A Volta do Bruxo? Felipão Defende Reaproximação de Ronaldinho Gaúcho com o Grêmio

A Volta do Bruxo? Felipão Defende Reaproximação de Ronaldinho Gaúcho com o Grêmio
O futebol é feito de ciclos, glórias e, por vezes, desentendimentos que parecem insolúveis.

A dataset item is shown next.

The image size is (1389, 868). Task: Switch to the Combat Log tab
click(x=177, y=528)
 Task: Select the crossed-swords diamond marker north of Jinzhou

Um dos casos mais emblemáticos no cenário gaúcho é a relação entre o craque Ronaldinho Gaúcho e o Grêmio. Após anos de distanciamento, surge agora uma voz influente tentando curar essa ferida: Luiz Felipe Scolari, o Felipão.
O Histórico Conturbado: Por que o distanciamento?
Para entender a importância de uma possível reconciliação, é preciso olhar para o passado. A relação entre Ronaldinho Gaúcho e o Tricolor Gaúcho ficou marcada por dois momentos críticos:
- A saída para o PSG (2001): Uma transferência que, na época, deixou sentimentos mistos na torcida e na diretoria.
- A frustração de 2011: A expectativa de um retorno triunfal ao clube, que acabou não se concretizando quando o meia optou por assinar com o Flamengo.
Esses episódios criaram um muro entre o ídolo e a instituição, transformando o carinho em um silêncio prolongado.
A Visão de Felipão: “Ele é da Família”
Atualmente como coordenador técnico do Grêmio, Felipão acredita que é hora de enterrar o passado. Em entrevista recente ao ge.globo, o ex-treinador foi enfático ao afirmar que o desgaste entre o clube e o craque não deve ser perpetuado.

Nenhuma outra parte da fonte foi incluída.